Satire: WSU Football to recruit fans to start Saturday
Vandals will not know what hit them when 100 players are on the field
August 31, 2022
Head coach of the WSU Football team, Jack Dickert, issued a press release that they would begin recruiting fans to play in their Saturday matchup against the University of Idaho.
“We were surprised that the Vandals even had a college-level football team, we thought they were a practice squad,” Dickert said. “I don’t want our starters to get injured playing a bunch of high schoolers, so to the fans we go.”
This unprecedented move already has fans lining up to join the Cougs on the field, eager to throw down with the Vandals. Dickert hopes that his bold new strategy will see the first victory for the Cougs in the 2022 season.
“I found my inspiration when viewing some fans rushing the field. Sure, one or two is stopped by the stadium security, but they didn’t get them all,” Dickert said. “I doubt even the University of Alabama could match three hundred slightly drunk fans bearing down on them.”
In solidarity with Cougs Helping Cougs, some of the football players will even be sharing their gear with the fans. One gets a shoulder pad, another might get a knee brace and some will have to share the injury tent that seems to appear out of nowhere from the sideline.
“I have been in talks with Troy Bennefield and Sarah and A.J. Miller about getting the band involved,” Dickert said. “I know that it is ‘against the rules,’ but I think I can swing letting the band use their instruments to hit the other team with.”
Band kids have been seen around campus attaching spikes and bats to their instruments. Reportedly, students heard them whispering that they finally get a chance to ‘get their payback’ at football players for once. I am sure that only good things can come from this.

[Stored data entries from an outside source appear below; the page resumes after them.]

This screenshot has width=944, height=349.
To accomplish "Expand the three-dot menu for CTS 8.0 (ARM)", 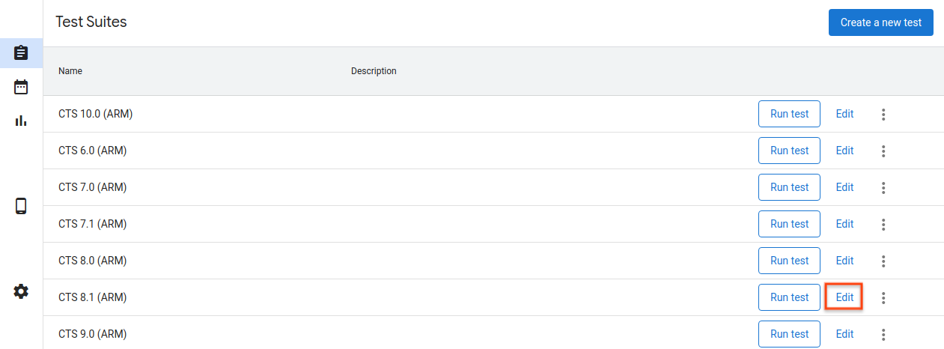I will 883,261.
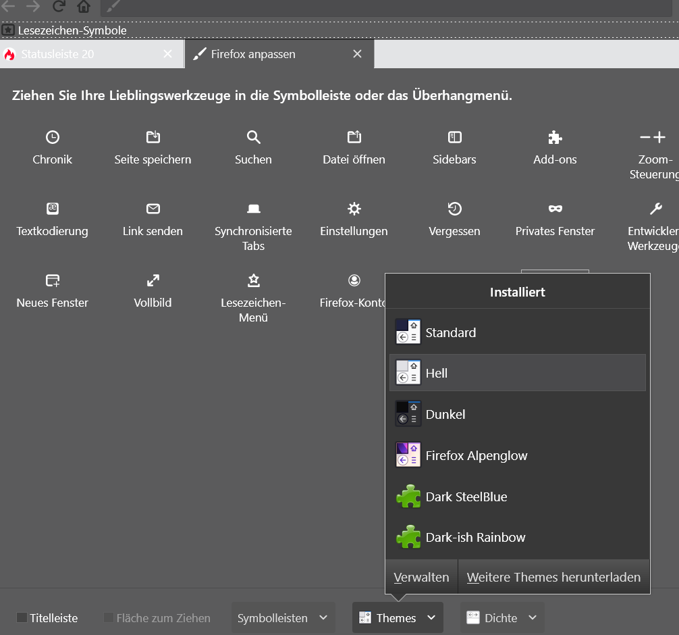679x635 pixels.
Task: Click the Suchen magnifier icon
Action: click(253, 137)

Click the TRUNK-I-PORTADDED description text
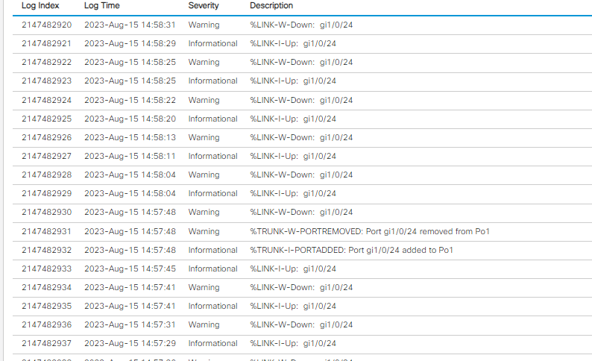(351, 250)
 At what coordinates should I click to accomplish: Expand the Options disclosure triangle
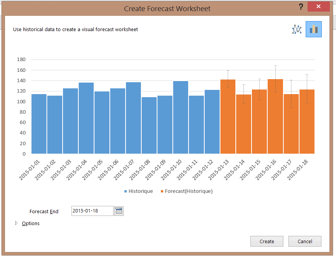pyautogui.click(x=16, y=223)
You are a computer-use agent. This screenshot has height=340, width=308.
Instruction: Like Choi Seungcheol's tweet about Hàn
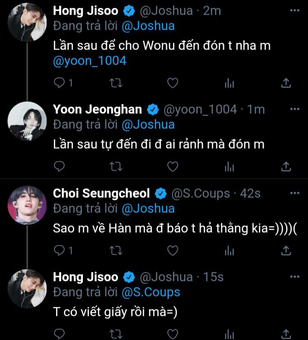pyautogui.click(x=173, y=250)
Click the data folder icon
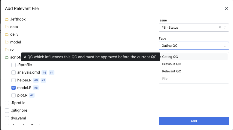 (x=7, y=27)
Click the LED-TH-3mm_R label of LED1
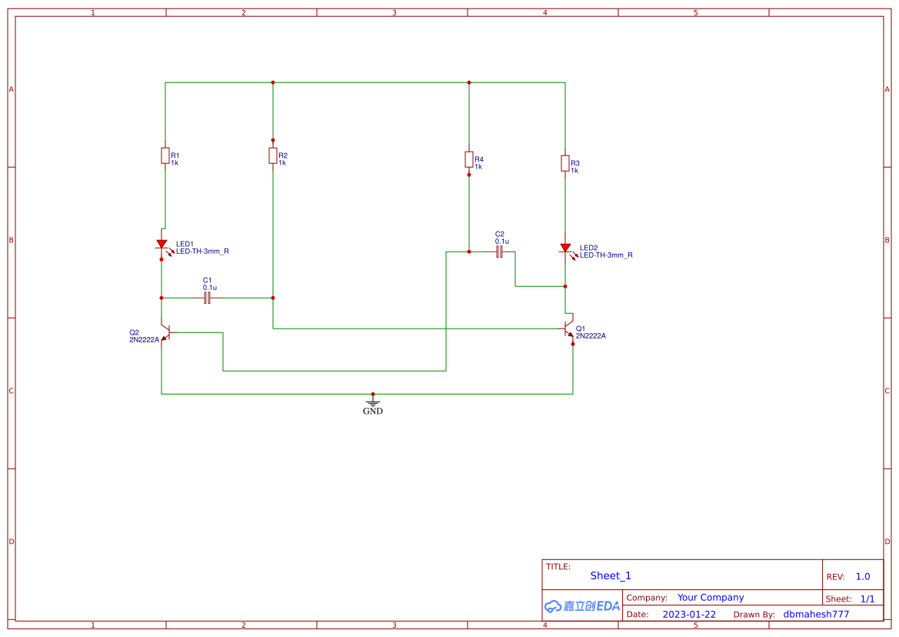 pos(202,251)
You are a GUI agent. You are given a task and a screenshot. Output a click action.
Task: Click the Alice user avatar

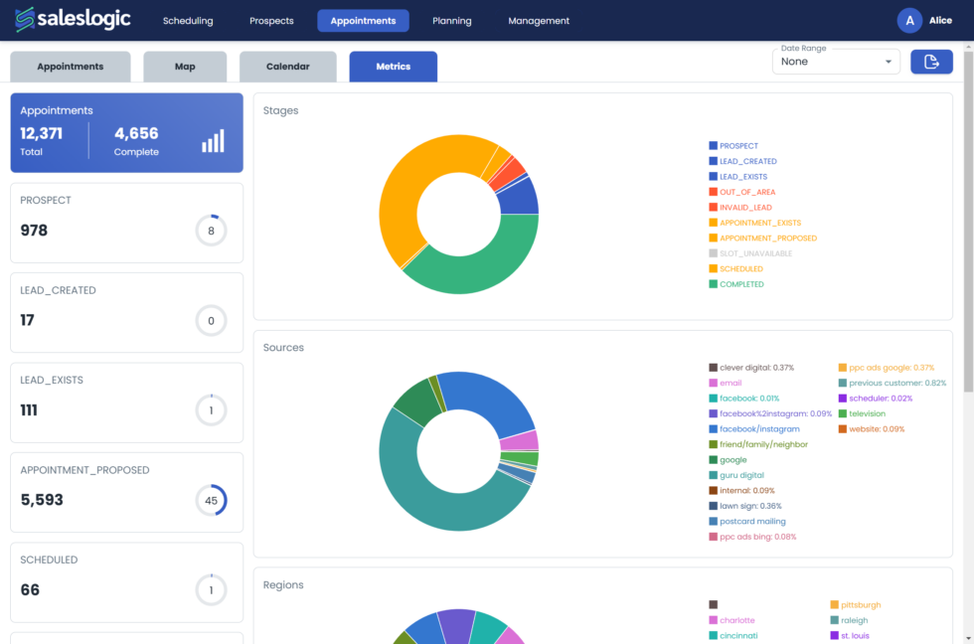pos(909,21)
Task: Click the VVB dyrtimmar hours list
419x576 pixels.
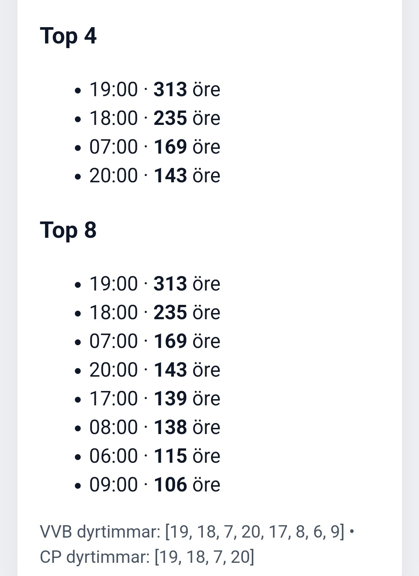Action: [x=255, y=531]

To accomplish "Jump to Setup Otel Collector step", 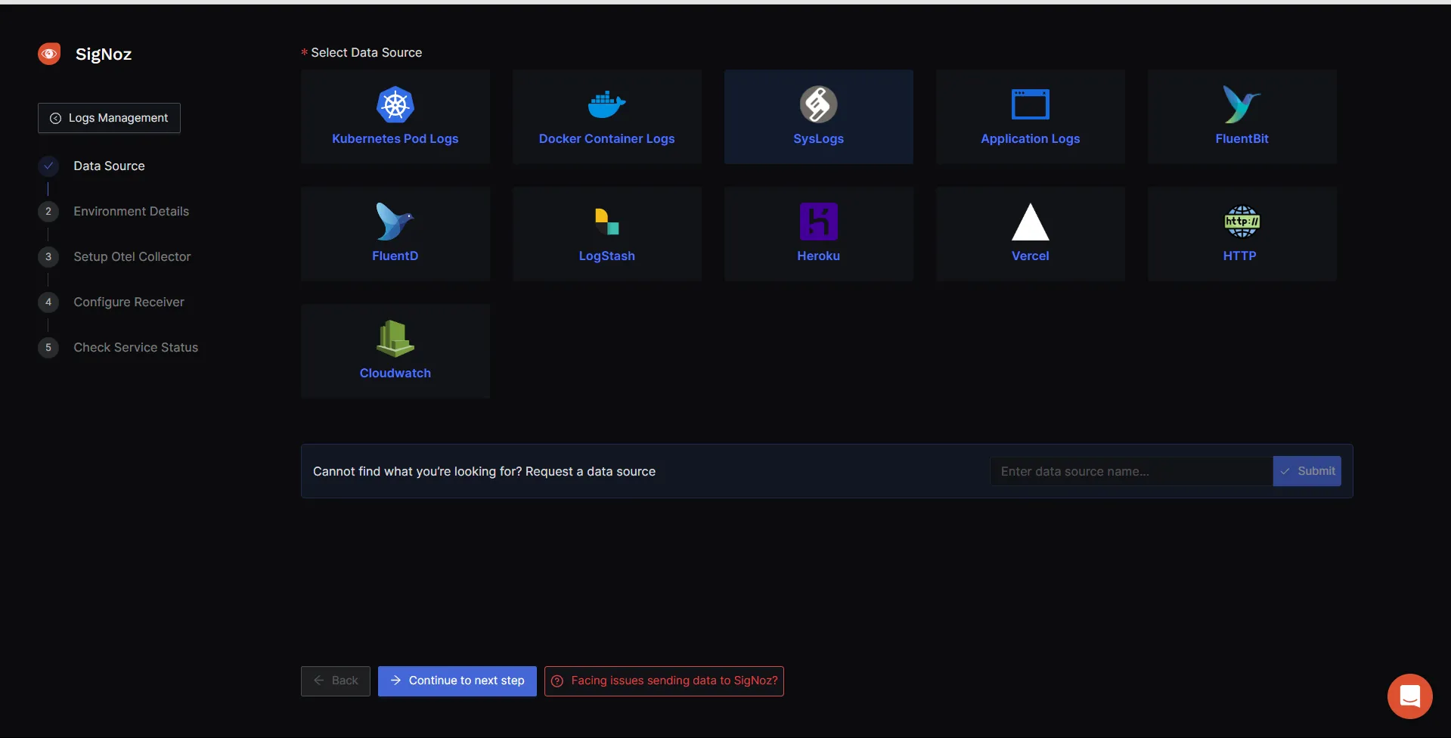I will [132, 257].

This diversion of the fans to the field has allowed the football team to pursue unique practices and activities around campus. A whole group of them was spotted going into one of the dining halls for the first time.
Fifth-string alternate punter Jon Football was very confused at seeing actual students use the dining hall.
“Where are all the wait staff and steaks? We usually have an all-you-can-eat buffet, but they told us six plates was the limit,” he said. “Don’t they know who we are? I thought dining halls were a myth, like any of the dorms besides Northside and Global Scholars.”
Some players were even spotted going to their History 105 classes for the first time.
In the interim, the WSU football team has begun practicing a number of trick plays to throw off their future opponents. While Dickert was not willing to share exact details, he was willing to talk big picture.
“So we are going to go against the grain on this one I think,” he said, looking like a kid who just got candy for Christmas. “Instead of the usual game plan, we are going to start scoring in the first quarter and … get this, keep scoring throughout the game. This will really throw off our opponents!”
While Dickert did like previous QBs’ strategies of throwing the ball directly to the other team right when we needed the points, he decided to train our QBs differently this year. (I personally loved the Cougs Helping Our Opponents mentality the team had and I hope we do not abandon it completely.)
Other WSU sports teams have gotten on board with Dickert’s controversial move by pushing their own fans to join up with their teams. The WSU Soccer Coach Todd Shulenberger was the most ecstatic about this move.
“Okay, picture this,” he said at a press conference on Friday. “We pack the goal with fans. I mean completely fill it like sardines. I don’t want them to be able to move in there. We have so many people, how are the Huskies supposed to score if they can’t?”
WSU’s administration has offered any fan who joins up on one of the teams a $3 dollar tuition discount along with a clear drawstring bag that they can take to games. In unrelated news, we also got indications that the Board of Regents is planning an unrelated $4 tuition increase mid-year.
I love this idea. most of these sports are “team sports,” but so rarely does the so-called 13th fan get involved directly in the game. I think we could take it a step further and have professors who want tenure or want to maintain their tenure put on the gear.
I do not think that your organic chemistry teacher will ignore that syllabus as much if they knew that they had to face off against a middle linebacker on Saturdays. The potential for better teacher-student relationships is huge.
At the end of the day, though if the football team continues the tradition of “Couging it Up,” then changing the fans out for the players will not make much of a difference.